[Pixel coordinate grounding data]
|---|
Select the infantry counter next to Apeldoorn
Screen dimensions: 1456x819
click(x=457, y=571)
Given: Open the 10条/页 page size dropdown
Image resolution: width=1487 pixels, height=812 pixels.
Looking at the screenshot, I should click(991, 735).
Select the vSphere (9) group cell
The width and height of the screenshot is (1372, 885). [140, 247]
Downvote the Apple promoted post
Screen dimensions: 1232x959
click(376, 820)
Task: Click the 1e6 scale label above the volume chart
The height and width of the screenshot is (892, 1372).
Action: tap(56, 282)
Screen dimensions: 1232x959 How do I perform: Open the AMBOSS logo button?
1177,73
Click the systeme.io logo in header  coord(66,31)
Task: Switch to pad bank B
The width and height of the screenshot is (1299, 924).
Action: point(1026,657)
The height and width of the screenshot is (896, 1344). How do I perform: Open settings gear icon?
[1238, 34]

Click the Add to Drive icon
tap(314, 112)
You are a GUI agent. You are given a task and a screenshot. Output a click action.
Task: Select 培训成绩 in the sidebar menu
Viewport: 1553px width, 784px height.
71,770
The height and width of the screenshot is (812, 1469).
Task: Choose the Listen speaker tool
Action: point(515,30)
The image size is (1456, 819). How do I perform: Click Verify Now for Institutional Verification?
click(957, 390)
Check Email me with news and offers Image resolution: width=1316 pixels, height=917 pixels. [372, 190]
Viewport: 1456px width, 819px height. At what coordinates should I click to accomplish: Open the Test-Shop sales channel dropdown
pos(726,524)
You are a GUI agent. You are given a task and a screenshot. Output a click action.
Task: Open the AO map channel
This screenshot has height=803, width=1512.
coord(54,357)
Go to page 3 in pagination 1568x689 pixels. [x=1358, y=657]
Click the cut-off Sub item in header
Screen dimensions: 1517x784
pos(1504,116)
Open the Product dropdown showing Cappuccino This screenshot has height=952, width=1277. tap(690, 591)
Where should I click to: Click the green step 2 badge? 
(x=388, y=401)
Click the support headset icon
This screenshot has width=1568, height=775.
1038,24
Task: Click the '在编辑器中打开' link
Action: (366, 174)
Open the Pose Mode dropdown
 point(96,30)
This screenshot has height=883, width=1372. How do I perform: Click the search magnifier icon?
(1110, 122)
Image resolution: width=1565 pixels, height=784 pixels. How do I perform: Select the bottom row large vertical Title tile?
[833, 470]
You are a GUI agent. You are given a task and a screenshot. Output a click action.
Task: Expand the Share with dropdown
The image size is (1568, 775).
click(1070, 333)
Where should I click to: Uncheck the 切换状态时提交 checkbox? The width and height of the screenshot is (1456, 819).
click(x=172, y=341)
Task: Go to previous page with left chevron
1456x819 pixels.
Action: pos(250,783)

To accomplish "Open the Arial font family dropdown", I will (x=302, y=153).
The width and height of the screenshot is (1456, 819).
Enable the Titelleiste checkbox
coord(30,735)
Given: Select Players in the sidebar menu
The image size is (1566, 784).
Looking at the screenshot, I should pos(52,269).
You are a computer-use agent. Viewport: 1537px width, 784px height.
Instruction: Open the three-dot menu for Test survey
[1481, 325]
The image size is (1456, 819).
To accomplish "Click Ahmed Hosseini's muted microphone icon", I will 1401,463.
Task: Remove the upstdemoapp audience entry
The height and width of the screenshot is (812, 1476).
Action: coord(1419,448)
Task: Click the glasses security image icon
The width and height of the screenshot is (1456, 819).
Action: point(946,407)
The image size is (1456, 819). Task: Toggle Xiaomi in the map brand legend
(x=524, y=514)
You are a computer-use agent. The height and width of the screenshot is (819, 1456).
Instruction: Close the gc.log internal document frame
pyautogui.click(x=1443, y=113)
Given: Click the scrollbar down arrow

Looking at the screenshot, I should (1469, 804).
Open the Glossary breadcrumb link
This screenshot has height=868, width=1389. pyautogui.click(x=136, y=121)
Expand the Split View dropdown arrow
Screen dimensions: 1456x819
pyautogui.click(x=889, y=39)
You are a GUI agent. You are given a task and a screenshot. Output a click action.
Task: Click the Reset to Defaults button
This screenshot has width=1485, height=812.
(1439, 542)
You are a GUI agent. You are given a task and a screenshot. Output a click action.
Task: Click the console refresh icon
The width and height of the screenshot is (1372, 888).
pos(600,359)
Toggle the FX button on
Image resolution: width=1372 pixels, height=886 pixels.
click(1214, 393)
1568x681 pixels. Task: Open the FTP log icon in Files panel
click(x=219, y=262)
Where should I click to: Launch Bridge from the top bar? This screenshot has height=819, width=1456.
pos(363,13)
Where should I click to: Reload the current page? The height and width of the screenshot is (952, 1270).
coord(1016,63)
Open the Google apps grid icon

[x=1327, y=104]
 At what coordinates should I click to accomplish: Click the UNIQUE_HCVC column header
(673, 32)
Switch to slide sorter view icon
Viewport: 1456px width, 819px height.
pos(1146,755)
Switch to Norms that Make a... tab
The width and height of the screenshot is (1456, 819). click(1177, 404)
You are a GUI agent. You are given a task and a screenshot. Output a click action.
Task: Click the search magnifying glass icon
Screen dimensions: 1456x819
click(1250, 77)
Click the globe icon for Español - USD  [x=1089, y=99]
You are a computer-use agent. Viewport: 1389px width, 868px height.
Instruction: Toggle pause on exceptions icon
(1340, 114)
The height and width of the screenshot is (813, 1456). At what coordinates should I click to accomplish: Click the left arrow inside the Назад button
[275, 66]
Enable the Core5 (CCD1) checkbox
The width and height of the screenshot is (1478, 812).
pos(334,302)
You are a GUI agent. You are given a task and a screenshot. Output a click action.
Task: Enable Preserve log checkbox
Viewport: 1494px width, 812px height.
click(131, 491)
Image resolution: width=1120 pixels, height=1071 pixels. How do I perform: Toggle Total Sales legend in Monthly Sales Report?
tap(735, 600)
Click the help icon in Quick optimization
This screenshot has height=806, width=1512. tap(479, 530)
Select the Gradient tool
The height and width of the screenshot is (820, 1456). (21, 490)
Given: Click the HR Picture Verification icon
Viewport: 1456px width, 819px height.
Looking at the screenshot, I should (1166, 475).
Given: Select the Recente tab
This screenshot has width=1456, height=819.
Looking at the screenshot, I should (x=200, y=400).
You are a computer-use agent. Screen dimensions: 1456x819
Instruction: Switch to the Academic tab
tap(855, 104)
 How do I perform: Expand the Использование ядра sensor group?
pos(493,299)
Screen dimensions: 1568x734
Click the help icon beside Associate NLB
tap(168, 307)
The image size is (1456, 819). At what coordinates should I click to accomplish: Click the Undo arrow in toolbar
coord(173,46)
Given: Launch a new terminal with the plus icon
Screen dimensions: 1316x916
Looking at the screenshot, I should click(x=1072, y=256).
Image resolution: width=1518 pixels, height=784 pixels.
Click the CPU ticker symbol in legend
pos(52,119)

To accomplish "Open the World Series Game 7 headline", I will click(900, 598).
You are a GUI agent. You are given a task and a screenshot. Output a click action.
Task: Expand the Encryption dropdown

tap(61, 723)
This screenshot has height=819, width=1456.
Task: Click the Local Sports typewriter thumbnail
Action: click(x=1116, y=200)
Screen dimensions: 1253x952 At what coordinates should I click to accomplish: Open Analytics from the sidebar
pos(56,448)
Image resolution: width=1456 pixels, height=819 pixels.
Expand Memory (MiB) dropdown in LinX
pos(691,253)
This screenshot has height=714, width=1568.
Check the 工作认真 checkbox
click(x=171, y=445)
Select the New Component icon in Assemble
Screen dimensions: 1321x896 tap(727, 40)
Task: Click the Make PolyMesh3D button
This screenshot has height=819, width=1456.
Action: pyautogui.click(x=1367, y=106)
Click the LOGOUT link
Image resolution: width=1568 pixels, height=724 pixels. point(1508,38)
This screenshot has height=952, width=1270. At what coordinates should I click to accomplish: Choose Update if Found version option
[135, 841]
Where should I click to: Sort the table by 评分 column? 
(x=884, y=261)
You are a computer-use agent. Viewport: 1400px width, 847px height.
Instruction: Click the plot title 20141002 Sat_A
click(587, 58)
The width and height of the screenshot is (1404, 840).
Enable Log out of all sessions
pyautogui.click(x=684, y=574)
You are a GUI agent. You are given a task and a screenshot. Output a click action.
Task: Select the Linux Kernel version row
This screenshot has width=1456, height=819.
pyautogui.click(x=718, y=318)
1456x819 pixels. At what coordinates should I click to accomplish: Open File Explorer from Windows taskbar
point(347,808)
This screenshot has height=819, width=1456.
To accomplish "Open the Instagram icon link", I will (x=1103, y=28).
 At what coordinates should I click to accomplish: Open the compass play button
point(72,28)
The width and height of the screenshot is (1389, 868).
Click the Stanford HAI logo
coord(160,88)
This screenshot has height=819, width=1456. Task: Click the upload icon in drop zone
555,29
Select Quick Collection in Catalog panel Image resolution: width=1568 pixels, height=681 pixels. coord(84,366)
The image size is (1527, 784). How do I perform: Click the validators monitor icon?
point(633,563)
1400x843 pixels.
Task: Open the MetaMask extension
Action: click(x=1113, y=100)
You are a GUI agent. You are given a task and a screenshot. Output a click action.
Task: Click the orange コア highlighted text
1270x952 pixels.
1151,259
|---|
• [What you should do]:
What is needed is an exact copy of the line containing "Task: Click the orange コア highlighted text" and each line after it, through the final line of the entries above.

• [Task output]:
Task: Click the orange コア highlighted text
1270x952 pixels.
1151,259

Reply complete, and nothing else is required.